I was speaking with a Chinese national the other day who expressed great surprise when I told her how widely admired and emulated Traditional Chinese Medicine is. “Really? In China most people prefer medications,” she said. “Maybe 5% of Chinese go in for TCM.”
Well, 5% of the Chinese population is still a lot of people. China is a huge marketing opportunity, not just for manufacturers and raw materials, but for Western holistic practitioners and psychoanalysts.
According to the Washington Post:
Chinese doctors – whose training has been limited to drug prescription – are hungry for new theories and techniques to treat patients. Meanwhile, Freudian psychoanalysts in the United States — often seen as outdated, even irrelevant – are equally keen to gain new ground in China. Connecting the two sides is Skype – an Internet video conferencing technology that didn’t even exist until seven years ago.
Hm, first we export the ego to the East, now we have to export analysis of the ego, too. Great!
A friend, who’s pretty much into eastern philosophy and religion, visited me yesterday, and pointed out to me, that I still was quite caught up in Freudian thinking/analyzing, which to him is of no value whatsoever. While I’m critical of most of Freud’s theories, and think, he was way off the mark when it comes to the unconscious, I nevertheless also think, he’s succeeded to a certain extent in mapping out what makes the ego tick. If nothing else, by demonstrating it at work in his own thinking… And I believe, we need to analyze and understand the ego, if we want to escape its control over us. In that regard, Freud’s ideas are still of value, IMO.

Assignment A: According to the post about Traditional Chinese Medicine and Freud, what share of Chinese people did the Chinese national say go in for TCM?
Assignment B: Retype the post about Traditional Chinese Medicine and Freud, starting with "Well, 5% of" and going on through "seven years ago.".

Data under study:
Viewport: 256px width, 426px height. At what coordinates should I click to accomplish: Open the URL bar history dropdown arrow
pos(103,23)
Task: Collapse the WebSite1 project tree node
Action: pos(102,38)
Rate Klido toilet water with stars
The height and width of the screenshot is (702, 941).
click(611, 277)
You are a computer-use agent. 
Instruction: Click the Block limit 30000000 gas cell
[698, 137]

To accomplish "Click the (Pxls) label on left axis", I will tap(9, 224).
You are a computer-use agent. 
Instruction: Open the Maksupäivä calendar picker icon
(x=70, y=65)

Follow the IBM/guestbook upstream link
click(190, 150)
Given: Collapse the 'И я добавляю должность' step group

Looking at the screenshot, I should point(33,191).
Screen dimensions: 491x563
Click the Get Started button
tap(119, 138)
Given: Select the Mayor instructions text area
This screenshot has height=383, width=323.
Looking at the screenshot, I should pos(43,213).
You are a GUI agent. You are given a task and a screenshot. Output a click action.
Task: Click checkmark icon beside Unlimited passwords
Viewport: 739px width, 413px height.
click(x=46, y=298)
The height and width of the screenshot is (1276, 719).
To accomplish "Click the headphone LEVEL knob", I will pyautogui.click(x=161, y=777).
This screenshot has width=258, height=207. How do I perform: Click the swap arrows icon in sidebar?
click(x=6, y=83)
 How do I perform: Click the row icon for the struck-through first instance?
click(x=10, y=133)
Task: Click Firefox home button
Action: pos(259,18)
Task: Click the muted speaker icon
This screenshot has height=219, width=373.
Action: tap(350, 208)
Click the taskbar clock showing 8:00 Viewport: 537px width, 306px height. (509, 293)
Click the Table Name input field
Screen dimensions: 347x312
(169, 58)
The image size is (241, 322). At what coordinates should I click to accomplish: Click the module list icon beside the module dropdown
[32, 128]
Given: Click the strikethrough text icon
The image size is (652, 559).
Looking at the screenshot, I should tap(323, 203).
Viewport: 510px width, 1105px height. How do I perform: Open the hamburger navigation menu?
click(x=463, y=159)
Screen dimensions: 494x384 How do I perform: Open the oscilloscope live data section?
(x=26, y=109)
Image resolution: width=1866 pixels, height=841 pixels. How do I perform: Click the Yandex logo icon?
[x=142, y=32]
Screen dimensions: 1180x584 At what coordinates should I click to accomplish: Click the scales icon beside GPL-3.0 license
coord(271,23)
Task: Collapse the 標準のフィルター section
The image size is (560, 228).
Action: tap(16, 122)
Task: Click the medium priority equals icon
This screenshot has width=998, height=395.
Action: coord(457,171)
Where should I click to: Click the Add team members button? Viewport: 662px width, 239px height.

Exercise output A: Maybe 5%.

Exercise output B:
Well, 5% of the Chinese population is still a lot of people. China is a huge marketing opportunity, not just for manufacturers and raw materials, but for Western holistic practitioners and psychoanalysts.
According to the Washington Post:
Chinese doctors – whose training has been limited to drug prescription – are hungry for new theories and techniques to treat patients. Meanwhile, Freudian psychoanalysts in the United States — often seen as outdated, even irrelevant – are equally keen to gain new ground in China. Connecting the two sides is Skype – an Internet video conferencing technology that didn’t even exist until seven years ago.